Marido de PM morta com tiro na cabeça é indiciado por feminicídio em São Paulo
Marido de PM morta é indiciado por feminicídio em SP

Marido de PM morta com tiro na cabeça é indiciado por feminicídio em São Paulo

Em São Paulo, a Polícia Civil solicitou a prisão do tenente-coronel Geraldo Leite Neto, investigado pela morte da esposa, a policial militar Gisele Alves Santana, de 32 anos. O caso, que chocou a corporação e a sociedade, levou à indicação do militar pelos crimes de feminicídio e fraude processual, após evidências apontarem que ele tentou simular um suicídio.

Detalhes do crime e investigação

Gisele foi encontrada morta com um tiro na cabeça no dia 18 de fevereiro, no apartamento onde o casal residia na capital paulista. Inicialmente, o marido alegou que a mulher havia tirado a própria vida, mas a família contestou essa versão, levando a Justiça a determinar a exumação do corpo para novas análises.

Exames realizados após a morte e também depois da exumação revelaram marcas no pescoço e no rosto da vítima, indicando força exercida pela pressão dos dedos das mãos e marcas de unha na pele. Esses achados contradizem a hipótese de suicídio e reforçam as suspeitas de violência prévia ao disparo.

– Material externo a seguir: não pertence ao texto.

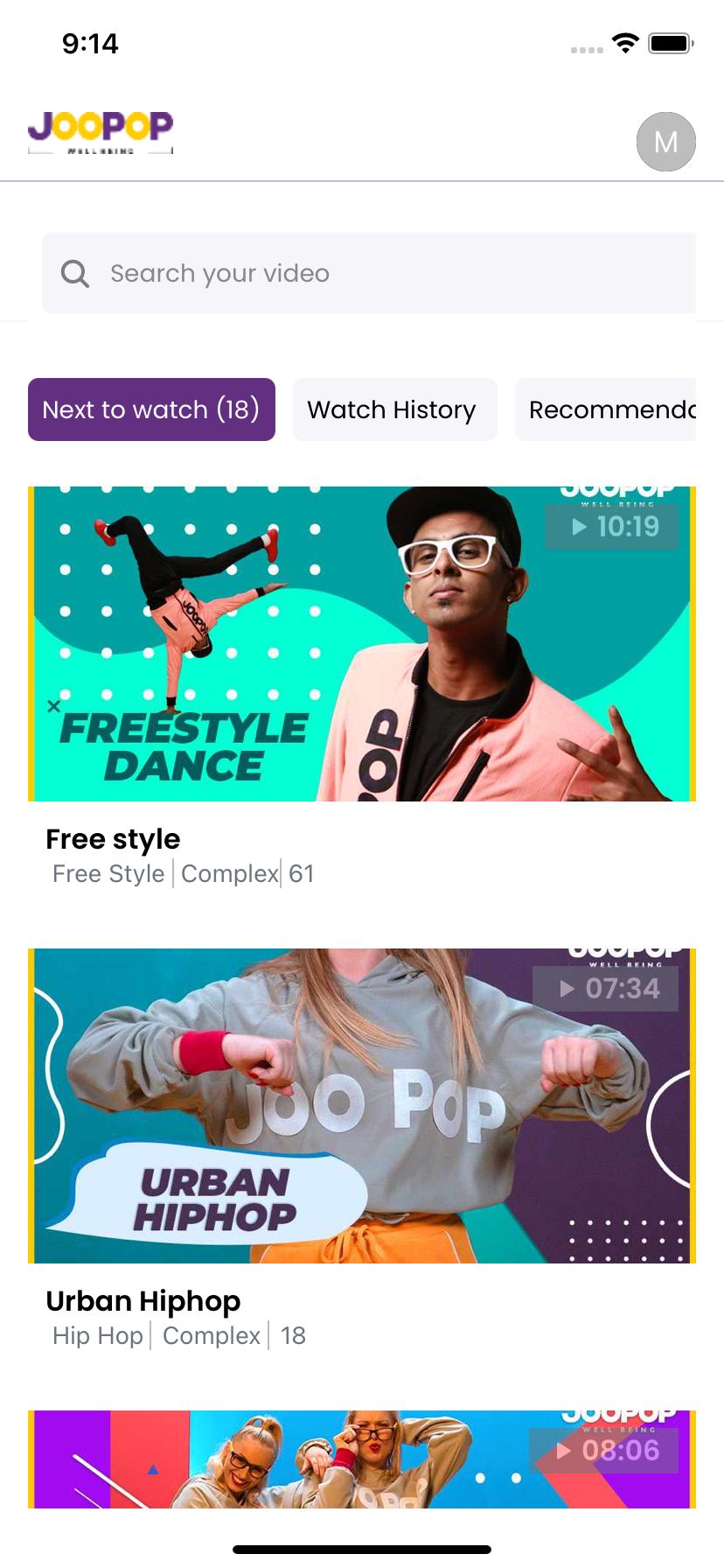Viewport: 724px width, 1568px height.
Task: Play the 10:19 Freestyle video badge
Action: pyautogui.click(x=611, y=527)
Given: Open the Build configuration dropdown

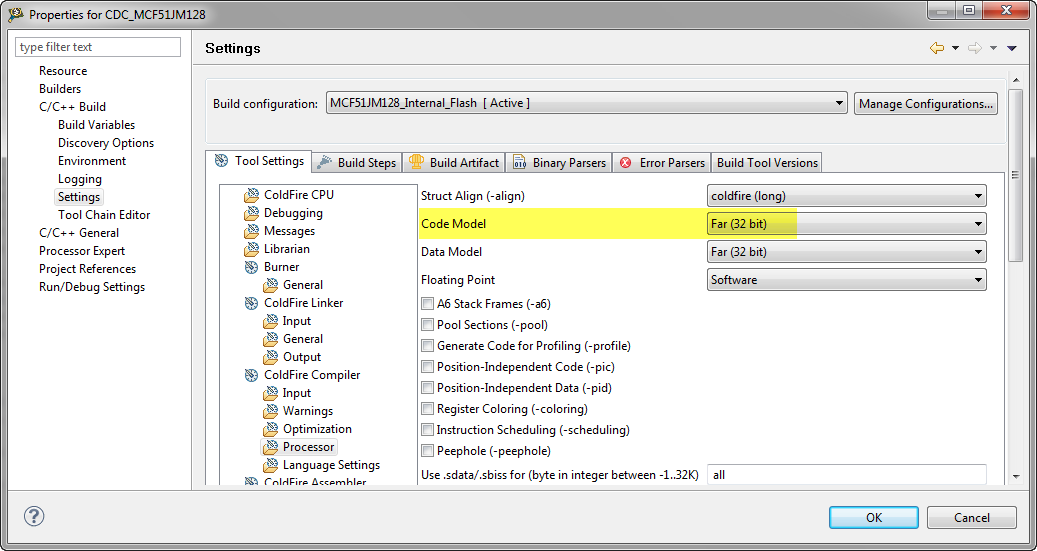Looking at the screenshot, I should click(x=587, y=104).
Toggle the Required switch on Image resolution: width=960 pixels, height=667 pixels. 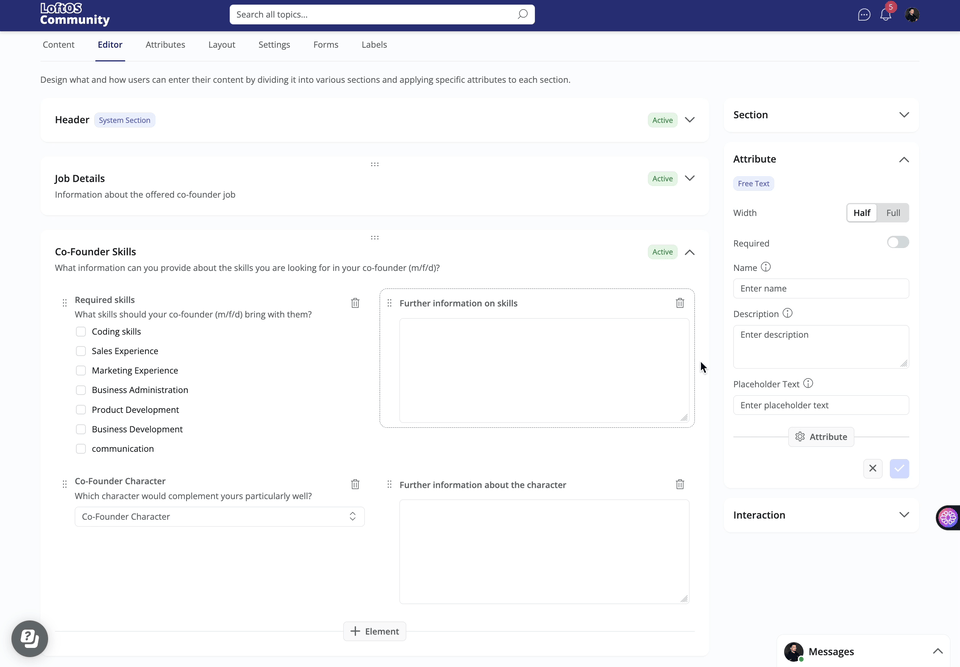(x=897, y=242)
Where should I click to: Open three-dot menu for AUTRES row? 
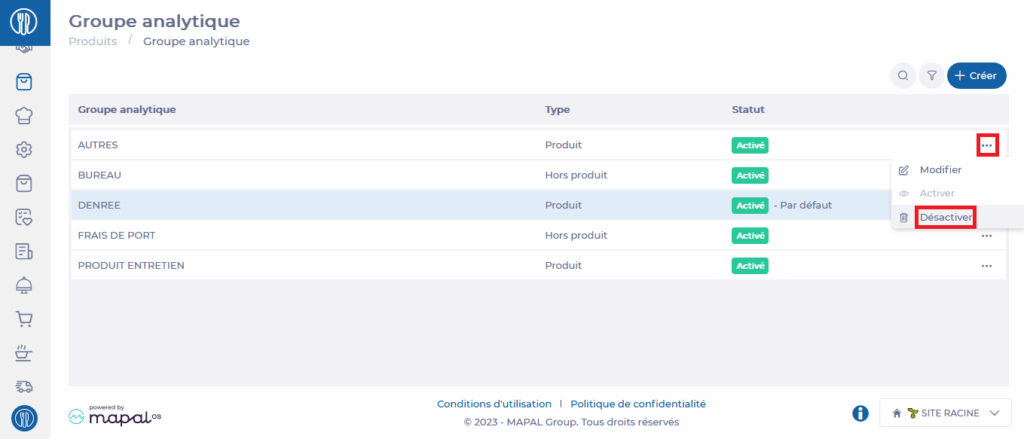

Circunstâncias que levantaram suspeitas

As circunstâncias da morte também despertaram a atenção dos bombeiros que atenderam a ocorrência. Em depoimento à polícia, os socorristas relataram que o cenário não parecia compatível com um suicídio, destacando a posição da arma, que estava tão bem encaixada na mão da vítima que levantou dúvidas.

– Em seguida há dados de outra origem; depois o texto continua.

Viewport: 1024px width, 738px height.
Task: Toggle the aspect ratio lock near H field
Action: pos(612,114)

Além disso, os bombeiros afirmaram que o marido não apresentava marcas de sangue que indicassem tentativas de socorro, aumentando as suspeitas sobre sua conduta no local do crime. A polícia agora aguarda a decisão da Justiça sobre decretar ou não a prisão do tenente-coronel.

Contexto e repercussões

O caso tem gerado ampla repercussão, especialmente por envolver membros da polícia militar, destacando questões de violência doméstica e abuso de poder. A defesa do tenente-coronel Geraldo Leite Neto não se manifestou publicamente sobre as acusações, enquanto a investigação continua para esclarecer todos os detalhes deste trágico episódio.

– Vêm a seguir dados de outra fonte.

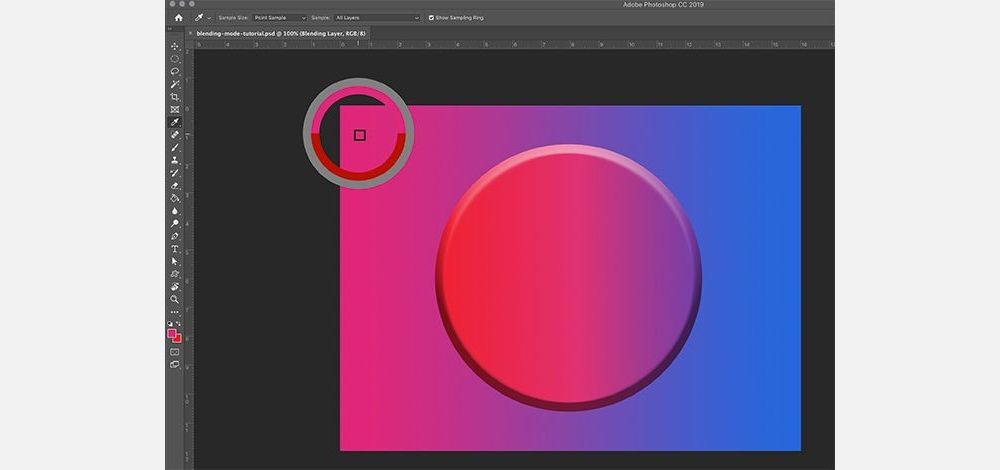The height and width of the screenshot is (470, 1000).
Task: Toggle Quick Mask mode icon
Action: click(175, 351)
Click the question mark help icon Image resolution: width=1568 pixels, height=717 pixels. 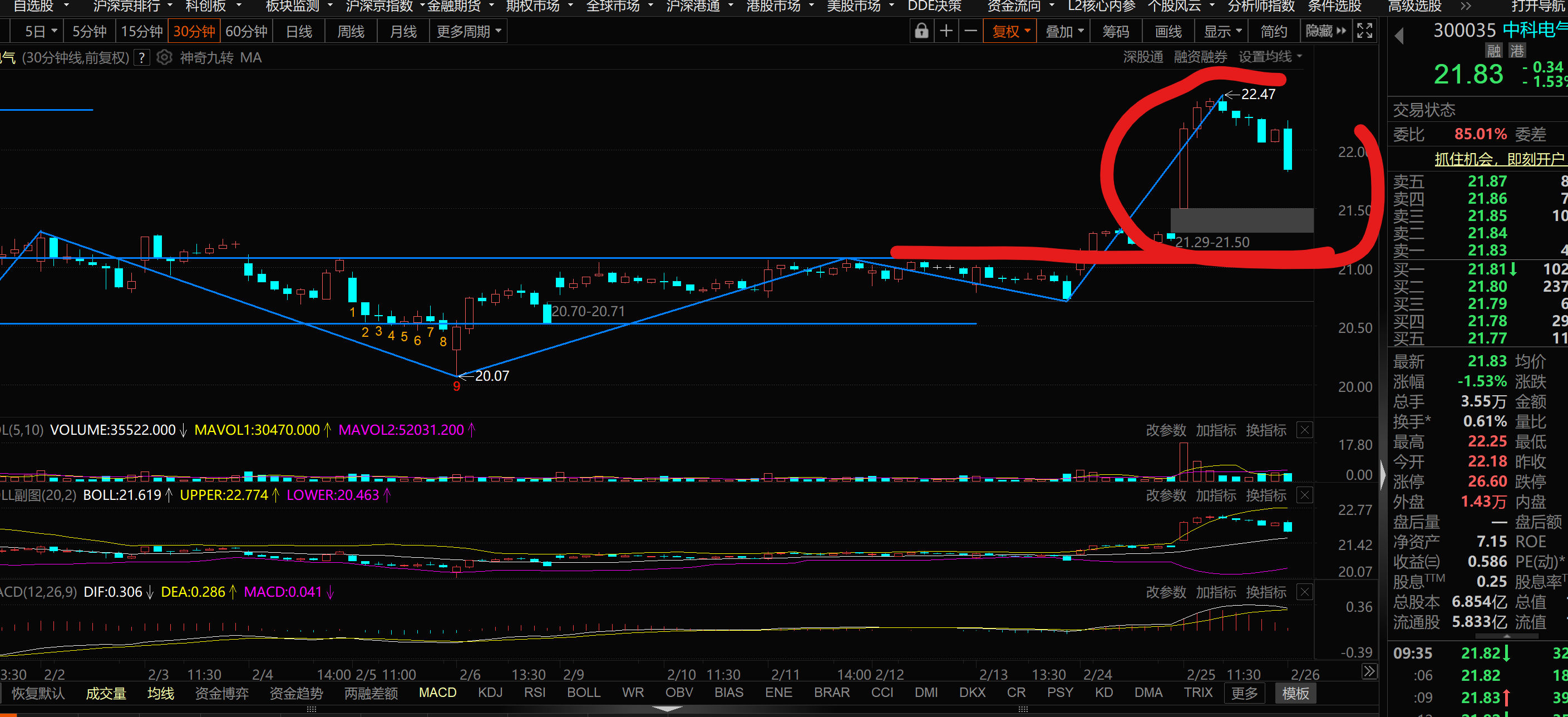[x=142, y=58]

Este incidente reforça a importância de investigações rigorosas em casos de mortes violentas, garantindo que a justiça seja feita e que vítimas como Gisele não sejam esquecidas. A sociedade aguarda ansiosamente por mais desenvolvimentos, na esperança de que a verdade prevaleça e medidas sejam tomadas para prevenir futuras tragédias.